Unlike in the HW1 problem, you should not use upper or lower bounds. The walk should always run for as long as the user-specified number of steps `n`. 

Use your function to print out the positions of a random walk of length `n = 10`. 

Don't forget a helpful docstring! 




In [14]:
import random

In [45]:
'''
This function does a simple random walk. 
It takes in one input: n(an integer denoting the number of steps to take).
The output for this function is a list that shows the overall position at each step with the
list's length being the value of n.
'''

def rw(n):
    step_list = []
    starting_spot = 0
    for step in range(n):
        direction = random.choice([-1, 1])
        starting_spot = starting_spot + direction
        step_list.append(starting_spot)
    
    return(step_list)


In [48]:
# Testing rw() function with n value of 10

rw(10)

[-1, -2, -1, -2, -3, -2, -1, -2, -3, -4]

### (B). 

Now create a function called `rw2(n)`, where the argument `n` means the same thing that it did in Part A. Do so using `numpy` tools. Demonstrate your function as above, by creating a random walk of length 10. You can (and should) return your walk as a `numpy` array. 

**Requirements**: 

- No for-loops. 
- This function is simple enough to be implemented as a one-liner of fewer than 80 characters, using lambda notation. Even if you choose not to use lambda notation, the body of your function definition should be no more than three lines long.

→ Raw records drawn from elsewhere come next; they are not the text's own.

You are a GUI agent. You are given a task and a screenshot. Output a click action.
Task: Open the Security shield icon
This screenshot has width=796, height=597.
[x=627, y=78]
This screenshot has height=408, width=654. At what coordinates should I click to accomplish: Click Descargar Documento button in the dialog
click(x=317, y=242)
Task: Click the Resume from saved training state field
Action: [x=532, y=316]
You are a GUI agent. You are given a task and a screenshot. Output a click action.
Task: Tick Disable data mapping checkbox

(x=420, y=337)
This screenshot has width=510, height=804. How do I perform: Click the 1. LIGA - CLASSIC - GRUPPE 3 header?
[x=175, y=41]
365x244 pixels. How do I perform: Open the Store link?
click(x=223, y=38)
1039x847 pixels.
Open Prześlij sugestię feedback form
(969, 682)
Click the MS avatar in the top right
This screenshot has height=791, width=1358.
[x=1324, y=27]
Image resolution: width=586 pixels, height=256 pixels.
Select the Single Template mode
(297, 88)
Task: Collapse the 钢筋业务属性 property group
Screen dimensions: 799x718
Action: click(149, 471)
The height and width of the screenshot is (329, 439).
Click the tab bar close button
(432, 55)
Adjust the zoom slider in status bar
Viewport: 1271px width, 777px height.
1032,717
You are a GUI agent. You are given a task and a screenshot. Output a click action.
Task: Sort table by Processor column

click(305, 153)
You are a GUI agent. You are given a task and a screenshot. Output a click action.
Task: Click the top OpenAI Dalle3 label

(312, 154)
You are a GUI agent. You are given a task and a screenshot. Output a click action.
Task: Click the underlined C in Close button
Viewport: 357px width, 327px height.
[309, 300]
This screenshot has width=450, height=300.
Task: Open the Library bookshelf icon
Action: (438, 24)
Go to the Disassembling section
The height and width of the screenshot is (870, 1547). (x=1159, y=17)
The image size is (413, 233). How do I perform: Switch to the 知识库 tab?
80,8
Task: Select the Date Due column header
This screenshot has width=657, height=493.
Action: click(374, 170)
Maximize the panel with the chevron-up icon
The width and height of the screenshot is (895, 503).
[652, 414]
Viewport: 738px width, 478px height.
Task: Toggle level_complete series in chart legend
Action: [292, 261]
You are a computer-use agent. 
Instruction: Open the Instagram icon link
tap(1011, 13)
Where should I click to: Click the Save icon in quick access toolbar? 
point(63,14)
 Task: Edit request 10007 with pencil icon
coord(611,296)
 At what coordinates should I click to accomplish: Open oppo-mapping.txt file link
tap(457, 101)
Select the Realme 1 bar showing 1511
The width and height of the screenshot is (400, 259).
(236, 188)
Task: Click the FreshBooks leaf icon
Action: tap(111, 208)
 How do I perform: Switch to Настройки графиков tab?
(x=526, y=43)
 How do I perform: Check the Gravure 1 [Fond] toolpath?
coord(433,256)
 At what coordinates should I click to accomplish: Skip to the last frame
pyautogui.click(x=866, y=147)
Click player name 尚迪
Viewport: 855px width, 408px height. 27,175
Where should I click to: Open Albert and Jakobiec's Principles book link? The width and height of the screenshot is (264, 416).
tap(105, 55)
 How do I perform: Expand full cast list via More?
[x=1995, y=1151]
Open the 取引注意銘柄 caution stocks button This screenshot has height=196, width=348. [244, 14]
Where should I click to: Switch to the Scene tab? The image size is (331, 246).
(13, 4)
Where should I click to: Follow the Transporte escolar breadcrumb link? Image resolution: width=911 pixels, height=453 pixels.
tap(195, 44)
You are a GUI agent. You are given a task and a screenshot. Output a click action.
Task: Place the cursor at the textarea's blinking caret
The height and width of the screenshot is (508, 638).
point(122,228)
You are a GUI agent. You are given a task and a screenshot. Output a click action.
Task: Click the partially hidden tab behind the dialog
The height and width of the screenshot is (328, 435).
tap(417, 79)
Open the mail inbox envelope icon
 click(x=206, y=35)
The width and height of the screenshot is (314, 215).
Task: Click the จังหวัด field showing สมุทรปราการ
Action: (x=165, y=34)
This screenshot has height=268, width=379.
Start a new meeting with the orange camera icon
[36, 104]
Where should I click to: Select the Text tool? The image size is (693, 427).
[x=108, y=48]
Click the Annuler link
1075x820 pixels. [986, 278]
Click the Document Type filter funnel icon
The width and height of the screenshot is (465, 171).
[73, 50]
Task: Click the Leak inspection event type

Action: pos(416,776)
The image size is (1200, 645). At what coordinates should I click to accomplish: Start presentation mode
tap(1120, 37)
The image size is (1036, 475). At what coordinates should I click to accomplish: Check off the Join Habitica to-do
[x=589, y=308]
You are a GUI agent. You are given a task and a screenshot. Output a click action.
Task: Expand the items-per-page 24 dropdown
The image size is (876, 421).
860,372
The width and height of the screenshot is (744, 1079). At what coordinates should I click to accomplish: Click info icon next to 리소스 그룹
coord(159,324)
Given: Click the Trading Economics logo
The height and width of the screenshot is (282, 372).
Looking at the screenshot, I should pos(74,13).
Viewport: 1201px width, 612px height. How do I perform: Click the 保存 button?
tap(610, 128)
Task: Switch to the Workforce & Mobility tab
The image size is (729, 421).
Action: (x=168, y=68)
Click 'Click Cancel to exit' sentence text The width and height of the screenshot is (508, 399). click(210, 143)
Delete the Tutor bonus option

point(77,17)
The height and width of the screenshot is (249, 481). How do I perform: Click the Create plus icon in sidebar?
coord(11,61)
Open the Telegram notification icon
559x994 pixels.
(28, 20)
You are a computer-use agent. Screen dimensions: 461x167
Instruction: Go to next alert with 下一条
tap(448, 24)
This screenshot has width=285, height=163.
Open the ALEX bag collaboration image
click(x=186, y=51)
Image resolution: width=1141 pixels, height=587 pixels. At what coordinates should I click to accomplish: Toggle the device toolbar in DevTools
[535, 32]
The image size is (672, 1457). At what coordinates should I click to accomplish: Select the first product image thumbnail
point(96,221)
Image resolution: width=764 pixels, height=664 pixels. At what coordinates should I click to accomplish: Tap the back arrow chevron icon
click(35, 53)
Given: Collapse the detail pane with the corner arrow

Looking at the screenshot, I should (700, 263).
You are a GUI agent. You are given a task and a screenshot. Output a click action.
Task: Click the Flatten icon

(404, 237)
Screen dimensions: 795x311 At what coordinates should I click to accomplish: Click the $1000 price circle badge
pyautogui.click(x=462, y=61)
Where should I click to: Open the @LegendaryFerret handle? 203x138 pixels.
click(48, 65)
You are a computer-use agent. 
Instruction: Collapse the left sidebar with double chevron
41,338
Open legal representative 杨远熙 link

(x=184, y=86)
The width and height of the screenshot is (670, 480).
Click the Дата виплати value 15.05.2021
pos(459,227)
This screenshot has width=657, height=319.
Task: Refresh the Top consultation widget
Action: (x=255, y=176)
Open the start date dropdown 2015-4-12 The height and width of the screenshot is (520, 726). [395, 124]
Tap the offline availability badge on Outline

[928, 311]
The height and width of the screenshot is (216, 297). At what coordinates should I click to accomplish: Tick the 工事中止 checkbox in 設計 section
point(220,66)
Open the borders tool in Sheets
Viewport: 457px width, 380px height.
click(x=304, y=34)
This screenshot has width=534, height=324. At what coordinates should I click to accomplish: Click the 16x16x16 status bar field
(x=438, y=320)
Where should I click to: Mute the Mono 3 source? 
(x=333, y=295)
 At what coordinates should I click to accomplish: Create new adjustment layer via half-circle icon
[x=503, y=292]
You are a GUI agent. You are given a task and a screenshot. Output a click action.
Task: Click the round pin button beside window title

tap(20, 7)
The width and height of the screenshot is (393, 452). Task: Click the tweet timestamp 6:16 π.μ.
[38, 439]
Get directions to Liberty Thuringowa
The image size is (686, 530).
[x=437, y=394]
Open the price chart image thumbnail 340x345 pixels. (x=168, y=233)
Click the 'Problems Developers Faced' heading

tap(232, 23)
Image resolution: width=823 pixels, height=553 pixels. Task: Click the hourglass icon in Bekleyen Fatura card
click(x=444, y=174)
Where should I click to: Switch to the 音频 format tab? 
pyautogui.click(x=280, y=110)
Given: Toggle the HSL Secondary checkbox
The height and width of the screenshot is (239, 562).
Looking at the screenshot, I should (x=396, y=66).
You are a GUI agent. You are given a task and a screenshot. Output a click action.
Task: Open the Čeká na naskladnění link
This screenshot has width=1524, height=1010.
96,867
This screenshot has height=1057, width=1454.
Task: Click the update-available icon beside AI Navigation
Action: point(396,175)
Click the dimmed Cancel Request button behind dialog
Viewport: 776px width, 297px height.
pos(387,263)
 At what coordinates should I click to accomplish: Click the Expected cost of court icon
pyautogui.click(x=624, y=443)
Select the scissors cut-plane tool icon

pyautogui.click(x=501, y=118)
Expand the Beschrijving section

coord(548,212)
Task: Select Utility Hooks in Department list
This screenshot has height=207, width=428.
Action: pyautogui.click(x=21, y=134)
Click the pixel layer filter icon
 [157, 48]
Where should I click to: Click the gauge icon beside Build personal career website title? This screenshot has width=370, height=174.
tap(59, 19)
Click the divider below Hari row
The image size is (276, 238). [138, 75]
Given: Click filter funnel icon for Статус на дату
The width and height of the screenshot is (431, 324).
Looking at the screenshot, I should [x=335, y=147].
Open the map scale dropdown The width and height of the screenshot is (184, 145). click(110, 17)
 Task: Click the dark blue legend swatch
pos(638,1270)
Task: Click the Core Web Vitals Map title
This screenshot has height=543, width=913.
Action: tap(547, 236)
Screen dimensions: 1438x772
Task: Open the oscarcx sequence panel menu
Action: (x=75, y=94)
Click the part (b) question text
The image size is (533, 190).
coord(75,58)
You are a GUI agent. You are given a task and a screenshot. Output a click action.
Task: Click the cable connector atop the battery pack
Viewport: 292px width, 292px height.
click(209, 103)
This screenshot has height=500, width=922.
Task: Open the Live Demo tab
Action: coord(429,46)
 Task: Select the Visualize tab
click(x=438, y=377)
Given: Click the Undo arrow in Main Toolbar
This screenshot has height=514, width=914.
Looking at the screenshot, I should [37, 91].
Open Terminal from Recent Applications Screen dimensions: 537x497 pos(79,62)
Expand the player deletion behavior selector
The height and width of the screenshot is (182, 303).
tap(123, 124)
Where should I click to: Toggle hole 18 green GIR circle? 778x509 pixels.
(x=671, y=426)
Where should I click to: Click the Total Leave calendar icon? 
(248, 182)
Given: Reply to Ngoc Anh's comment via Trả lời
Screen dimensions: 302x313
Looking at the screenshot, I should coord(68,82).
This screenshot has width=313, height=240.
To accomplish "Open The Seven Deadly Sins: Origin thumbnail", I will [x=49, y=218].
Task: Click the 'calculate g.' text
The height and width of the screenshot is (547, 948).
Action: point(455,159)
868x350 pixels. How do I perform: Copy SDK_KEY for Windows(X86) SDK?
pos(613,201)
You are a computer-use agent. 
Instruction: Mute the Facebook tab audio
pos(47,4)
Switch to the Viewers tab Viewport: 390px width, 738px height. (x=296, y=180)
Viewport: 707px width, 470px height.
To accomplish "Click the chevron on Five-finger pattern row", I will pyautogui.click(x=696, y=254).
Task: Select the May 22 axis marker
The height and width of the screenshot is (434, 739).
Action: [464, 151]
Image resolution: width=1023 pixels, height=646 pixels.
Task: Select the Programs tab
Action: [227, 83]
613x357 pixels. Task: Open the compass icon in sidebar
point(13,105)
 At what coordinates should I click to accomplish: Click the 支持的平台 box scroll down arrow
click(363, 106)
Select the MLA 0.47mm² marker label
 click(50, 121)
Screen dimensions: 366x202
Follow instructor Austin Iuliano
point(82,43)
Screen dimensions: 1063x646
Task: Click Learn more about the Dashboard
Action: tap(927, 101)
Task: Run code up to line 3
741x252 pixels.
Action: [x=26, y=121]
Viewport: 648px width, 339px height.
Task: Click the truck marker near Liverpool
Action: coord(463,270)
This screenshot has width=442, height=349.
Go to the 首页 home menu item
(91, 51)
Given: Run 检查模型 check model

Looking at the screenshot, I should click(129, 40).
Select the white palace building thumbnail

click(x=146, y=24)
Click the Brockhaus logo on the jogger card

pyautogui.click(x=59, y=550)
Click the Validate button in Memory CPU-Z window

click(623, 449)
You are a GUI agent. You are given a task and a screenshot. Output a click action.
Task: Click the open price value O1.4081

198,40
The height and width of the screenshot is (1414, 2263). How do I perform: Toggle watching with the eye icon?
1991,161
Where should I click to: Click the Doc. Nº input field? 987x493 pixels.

Importing `numpy` does not count as a line. 
- A docstring is required if and only if you take more than one line to define the function. 

**Hints**:

- Check the documentation for `np.random.choice()`. 
- `np.cumsum()`. 


In [40]:
# creating function to get numpy array for simple walk 

import numpy as np

def rw2(n):
    return np.cumsum(np.random.choice([-1,1], n))

In [41]:
# testing rw2() function using n = 10 

rw2(10)

array([-1,  0,  1,  2,  3,  4,  3,  2,  1,  0])

### (C).

Use the `%timeit` magic macro to compare the runtime of `rw()` and `rw2()`. Test how each function does in computing a random walk of length `n = 10000`. 

In [49]:
%timeit rw(10000)

1.95 ms ± 7.32 µs per loop (mean ± std. dev. of 7 runs, 1,000 loops each)


In [44]:
%timeit rw2(10000)

72.6 µs ± 14 µs per loop (mean ± std. dev. of 7 runs, 10,000 loops each)


### (D). 

Write a few sentences in which you comment on (a) the performance of each function and (b) the ease of writing and reading each function. 

In [50]:
# In terms of performance, rw2() was much faster than rw(). It took 1.95 ms for rw() to run
#whereas, it only took rw2() 72.6 µs to run. For this problem, the speed doesn't seem to matter a whole lot 
#because this problem is not computationally extensive. However, it think this shows that it would be advantageous
#to use numpy arrays whenever you are working with more extensive problems.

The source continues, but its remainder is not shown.